- Directed by Aaron Schneider
- Written by Tom Hanks, based on the novel by C.S. Forester
- Starring Tom Hanks, Stephen Graham and Rob Morgan
- Classification PG; 91 minutes
There is a fun but dangerous drinking game to be had while watching Greyhound, the new Second World War thriller starring Hollywood’s favourite history buff, Tom Hanks. Every time a character repeats an order from Commander Ernest Krause (Hanks) – such as “Left full rudder to 170!” or “Hard right rudder!” or anything to do with the word “rudder” – you have to take a shot. If you play by these arbitrary rules, you will be dead drunk by minute seven.
Such is the state of Greyhound’s naval-jargon-heavy script, which Hanks himself adapted from C.S. Forester’s novel The Good Shepherd, about a fictional U.S. Navy destroyer caught in the brutally real Battle of the Atlantic. In his bid to capture the accuracy of the devastating conflict – which I’m certain involved a lot of frenzied seaside shouting and urgent repeating of commands as German U-boats closed in – the screenplay forgets to ground its authenticity in emotion or character. We, of course, know why all these men are shouting indecipherable orders to each other as waves crash around them and fellow Allied ships sink to the bottom of a patch of ocean known as “the Black Pit.” We just don’t particularly care about who is doing the yelling.
If Hanks – who has shown decent storytelling chops before with his screenplays for That Thing You Do! and HBO’s Band of Brothers (let’s all collectively forget his comedy Larry Crowne) – was able to anchor Greyhound with at least one strong lead character, then matters might be more compelling. But aside from being a man of faith who utters a handful of Scripture passages to himself, Krause is presented as a hero without layers – a leader just as anonymous and disposable as the “aye, sir!” men who surround him.
Perhaps Hanks wanted to let the deadly 48-hour ticking-clock situation Krause and his crew face speak for itself: devastation as character testimony. But these kinds of maker-of-men movies always work best when we care at least a little bit about who lives and who dies. Hanks knows that better than anyone in the film industry, too, given his deep affinity for the genre (Saving Private Ryan, Captain Phillips, Apollo 13) – and it is a missed opportunity that director Aaron Schneider doesn’t push either his star, or his star’s story, more.

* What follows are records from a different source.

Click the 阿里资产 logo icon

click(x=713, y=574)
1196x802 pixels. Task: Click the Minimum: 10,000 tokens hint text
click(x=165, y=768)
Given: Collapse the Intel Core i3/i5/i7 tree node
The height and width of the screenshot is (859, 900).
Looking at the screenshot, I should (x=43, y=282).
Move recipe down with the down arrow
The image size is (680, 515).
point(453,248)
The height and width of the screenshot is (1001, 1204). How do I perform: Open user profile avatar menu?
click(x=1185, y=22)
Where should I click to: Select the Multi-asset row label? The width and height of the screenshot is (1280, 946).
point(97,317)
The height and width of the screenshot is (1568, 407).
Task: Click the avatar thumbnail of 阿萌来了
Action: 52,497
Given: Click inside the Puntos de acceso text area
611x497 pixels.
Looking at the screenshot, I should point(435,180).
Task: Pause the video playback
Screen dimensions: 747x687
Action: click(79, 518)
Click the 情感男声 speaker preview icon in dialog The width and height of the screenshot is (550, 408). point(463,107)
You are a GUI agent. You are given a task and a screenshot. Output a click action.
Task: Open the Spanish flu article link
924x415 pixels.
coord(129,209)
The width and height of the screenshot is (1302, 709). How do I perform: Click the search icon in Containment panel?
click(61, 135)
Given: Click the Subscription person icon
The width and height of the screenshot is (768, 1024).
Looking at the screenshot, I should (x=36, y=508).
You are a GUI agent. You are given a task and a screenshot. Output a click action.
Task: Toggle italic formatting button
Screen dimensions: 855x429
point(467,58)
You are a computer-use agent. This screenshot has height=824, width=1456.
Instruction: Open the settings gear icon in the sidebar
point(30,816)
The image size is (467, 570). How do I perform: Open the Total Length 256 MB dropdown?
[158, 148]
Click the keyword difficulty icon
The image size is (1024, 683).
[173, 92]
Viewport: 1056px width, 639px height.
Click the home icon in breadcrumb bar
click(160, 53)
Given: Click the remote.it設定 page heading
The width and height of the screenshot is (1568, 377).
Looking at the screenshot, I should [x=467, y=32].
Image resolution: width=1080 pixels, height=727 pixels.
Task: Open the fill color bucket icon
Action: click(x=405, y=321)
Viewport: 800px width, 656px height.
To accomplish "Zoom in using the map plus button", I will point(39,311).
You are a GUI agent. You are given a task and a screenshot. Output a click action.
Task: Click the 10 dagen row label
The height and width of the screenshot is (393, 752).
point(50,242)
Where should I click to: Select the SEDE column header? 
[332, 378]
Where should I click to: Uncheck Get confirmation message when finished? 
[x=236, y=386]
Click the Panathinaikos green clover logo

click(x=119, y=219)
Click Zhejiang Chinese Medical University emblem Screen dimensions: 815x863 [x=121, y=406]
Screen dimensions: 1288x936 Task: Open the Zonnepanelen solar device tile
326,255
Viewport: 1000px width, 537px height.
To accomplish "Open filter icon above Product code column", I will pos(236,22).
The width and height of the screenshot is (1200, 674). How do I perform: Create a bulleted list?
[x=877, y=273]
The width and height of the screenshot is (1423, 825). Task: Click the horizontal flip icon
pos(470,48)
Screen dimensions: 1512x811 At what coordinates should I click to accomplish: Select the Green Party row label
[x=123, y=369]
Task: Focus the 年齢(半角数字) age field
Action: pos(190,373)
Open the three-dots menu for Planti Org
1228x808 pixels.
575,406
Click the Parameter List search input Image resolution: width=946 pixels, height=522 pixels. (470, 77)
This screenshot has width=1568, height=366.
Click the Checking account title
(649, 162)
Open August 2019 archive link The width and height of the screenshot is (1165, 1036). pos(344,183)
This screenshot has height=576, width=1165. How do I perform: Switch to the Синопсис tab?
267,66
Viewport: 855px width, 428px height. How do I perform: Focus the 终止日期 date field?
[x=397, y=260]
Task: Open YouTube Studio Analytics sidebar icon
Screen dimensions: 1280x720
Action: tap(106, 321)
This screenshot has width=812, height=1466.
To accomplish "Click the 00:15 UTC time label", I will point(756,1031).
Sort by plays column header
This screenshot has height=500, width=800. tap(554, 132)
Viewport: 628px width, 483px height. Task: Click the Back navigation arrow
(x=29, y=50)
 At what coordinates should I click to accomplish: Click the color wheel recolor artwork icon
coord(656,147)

Where Schneider and his team do succeed, though – and it is hard to tell whether this stems from Hanks’s script or not – is the at-sea action. For a lazier filmmaker, making a water-set war film provides all kinds of opportunities to use rapid-fire cuts and indecipherable angles – a sort of, “Hey, these rain-soaked battles weren’t so easy to see in real life, either” excuse. Look, if you must, at Michael Bay’s Pearl Harbor, or last year’s dreadful Midway from Roland Emmerich.
But Schneider, whose only other directing credit is the extremely low-key 2009 family drama Get Low, finds a way to portray the nautical action with clarity and precision. You might not know what Krause and his crew are saying at all times, but you definitely know what they’re witnessing.
As an added bonus, the entire affair wraps up in a tight 91 minutes, with about 10 of those taken up by the end credits. I suppose if Hanks’s sole goal was to create a lean and economical thriller, he did his job just as well as Krause did his. Call him a hero – just don’t expect him to be larger than life.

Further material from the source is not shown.